Excerpt provided:
┌──

Commonwealth Court Invalidates PennDOT Project Labor Agreement

The Commonwealth Court recently held that a Project Labor Agreement (PLA) required by PennDOT violated competitive bidding laws codified in the Commonwealth Procurement Code, 62 Pa.C.S.A. §512(g). Allen Myers, L.P. v. Department of Transportation, No. 314 C.D. 2018 (Pa.Cmwlth. January 11, 2019)(en banc). Although the facts which gave rise to the dispute are unusual, the decision is significant because it demonstrates the Court’s willingness to question the justifications relied on by PennDOT (and presumably other agencies) in support of mandating PLAs.

Allen Myers, L.P., an open shop contractor, had recently completed (early and under budget) the first phase of a PennDOT project for improvements on Markley Street, State Route 202 in Montgomery County. For phase 2, PennDOT mandated that the successful contractor enter into a PLA with the Building and Construction Trades Council of Philadelphia and Vicinity, which represented 11 local construction unions. The PLA would have required the successful contractor to hire its entire workforce of tradesmen pursuant to the hiring practices set forth in the labor agreements of each union, but did not require the unions to accept as members the employees of any contractor that bid on the project. Further, there was an exception to the hiring requirement for contractors whose employees were represented by the United Steel Workers (USW): those contractors did not have to hire from the local unions and could employ their own, USW-represented employees.

└──

Data shown:
┌──

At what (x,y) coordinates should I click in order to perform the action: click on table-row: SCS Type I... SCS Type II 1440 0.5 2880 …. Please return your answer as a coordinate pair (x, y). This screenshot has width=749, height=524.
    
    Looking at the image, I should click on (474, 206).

└──

What this task involves:
Continue the article on the Commonwealth Court ruling against the PennDOT project labor agreement, picking up after its last paragraph.

Expected answer:
Allen Myers filed a bid protest under the Procurement Code, challenging the PLA requirement on three grounds: 1) that the PLA was discriminatory because it effectively precluded non-union contractors from bidding and unduly favored contractors affiliated with the USW; 2) the Keystone Report, which PennDOT had relied on as its rationale for including the PLA requirement in the project, was invalid because it did not use objective data and was inherently biased; and 3) that the use of the PLA violated 404.1 of the State Highway Law, 36 P.S. 670-404.1, because a bidder’s union affiliation is not among the statutory criteria for determining a responsible bidder on a highway project. The Secretary of Transportation dismissed Allen Myers’ protest, which then appealed to Commonwealth Court.

The Court began its analysis by reiterating the principles behind competitive bidding statutes: to eliminate fraud and favoritism and to provide common standards to foster fair competition that places all bidders on an equal footing. When the procedures followed by an agency interfere with these principles the courts will intercede to restore them.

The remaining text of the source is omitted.